Interesująco zapowiadał się także pojedynek utalentowanych napastników. Snajper gospodarzy Patryk Klimala był najlepszym młodzieżowcem ligi w październiku, z kolei jego vis a vis z drużyny "Miedziowych" Bartosz Białek zgarnął to wyróżnienie w listopadzie. 

Na początku chaos 

W poczynaniach piłkarzy od początku było sporo nerwowości. W dziesiątej minucie niezłą okazję z rzutu wolnego mieli goście, ale strzał Filipa Starzyńskiego minął słupek bramki strzeżonej przez grającego po raz dwusetny w barwach Jagiellonii Grzegorza Sandomierskiego. 

Trzy minuty później podopieczni Ireneusza Mamrota odpowiedzieli akcją dwóch młodzieżowców, jednak Patryk Klimala uderzył niecelnie po centrze Bartosza Bidy. W 16. minucie w polu karnym ponownie znalazł się Klimala, który wycofał piłkę do Tarasa Romanczuka. Strzał kapitana białostoczan został jednak zablokowany.

Konkretne Zagłębie 

Goście byli konkretniejsi w swoich poczynaniach i to oni wyszli na prowadzenie w 18. minucie. Niepilnowany Damjan Bohar otrzymał dobre podanie od Alana Czerwińskiego, po czym celnie uderzył z linii pola karnego i otworzył wynik meczu.

Bez celnego strzału 

Białostoczanie próbowali się otrząsnąć, ale kompletnie nie mieli pomysłu na zagrożenie bramce Konrada Forenca.

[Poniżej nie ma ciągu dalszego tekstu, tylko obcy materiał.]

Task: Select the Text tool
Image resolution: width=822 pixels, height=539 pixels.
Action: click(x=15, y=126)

Niech przemówi statystyka: w ciągu pierwszych trzydziestu minut gospodarze oddali dwa strzały, z których żaden nie był celny.

Do końca pierwszej połowy kibice zgromadzeni przy ulicy Słonecznej nie zobaczyli zresztą dogodnych sytuacji do zmiany wyniku i nic dziwnego, że schodzących na przerwę białostoczan pożegnały gwizdy... 

Bez przełomu 

Ireneusz Mamrot zareagował na fatalną grę podopiecznych, wprowadzając na drugą połowę meczu Tomasa Prikryla i Juana Camarę. Początek drugiej części gry wcale nie był jednak dla białostoczan przełomowy.

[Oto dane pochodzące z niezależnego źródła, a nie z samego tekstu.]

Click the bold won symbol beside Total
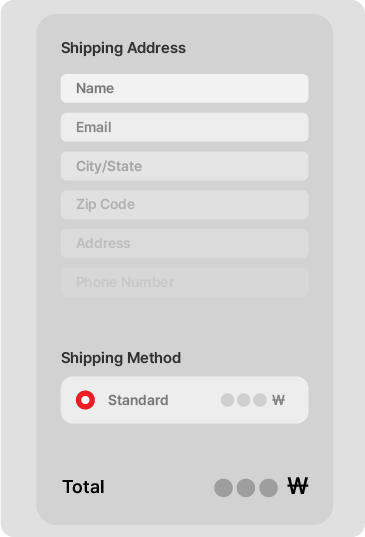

W 50. minucie podopieczni Martina Seveli powinni zdobyć drugiego gola. Kwiecień stracił piłkę w podobnej sytuacji, jak w spotkaniu z Rakowem. Futbolówkę przejął Białek, który zagrał wzdłuż bramki do Bohara. Słoweniec jednak fatalnie przestrzelił z kilku metrów. 

Runje wyleciał 

Na domiar złego dla gospodarzy, od 52. minuty musieli radzić sobie w dziesięciu. Sędzia Tomasz Kwiatkowski pokazał drugą żółtą kartkę w ciągu czterech minut Ivanowi Runje i Chorwat, który faulował Jakuba Tosika, musiał zejść z boiska.

Dla Runje to czwarta żółta kartka w sezonie, co oznacza, że stopera gospodarzy zabraknie w następnej kolejce, w której Jaga zmierzy się u siebie z Lechią Gdańsk.

Dominacja 

Lubinianie tymczasem grali spokojnie i rozważnie, długo rozgrywając piłkę. W 64. minucie, po dośrodkowaniu Sasy Zivca, głową uderzał Damian Oko, ale Sandomierski odbił piłkę na rzut rożny. Minutę później zza pola karnego strzelał Ślisz, jednak golkiper zdołał sparować piłkę na kolejny korner.

Nieco groźniej pod bramką Zagłębia zrobiło się w 71. minucie. W pole karne dośrodkował Martin Pospisil, ale sytuację wyjaśnił kapitan gości Lubomir Guldan, wybijając piłkę na rzut rożny.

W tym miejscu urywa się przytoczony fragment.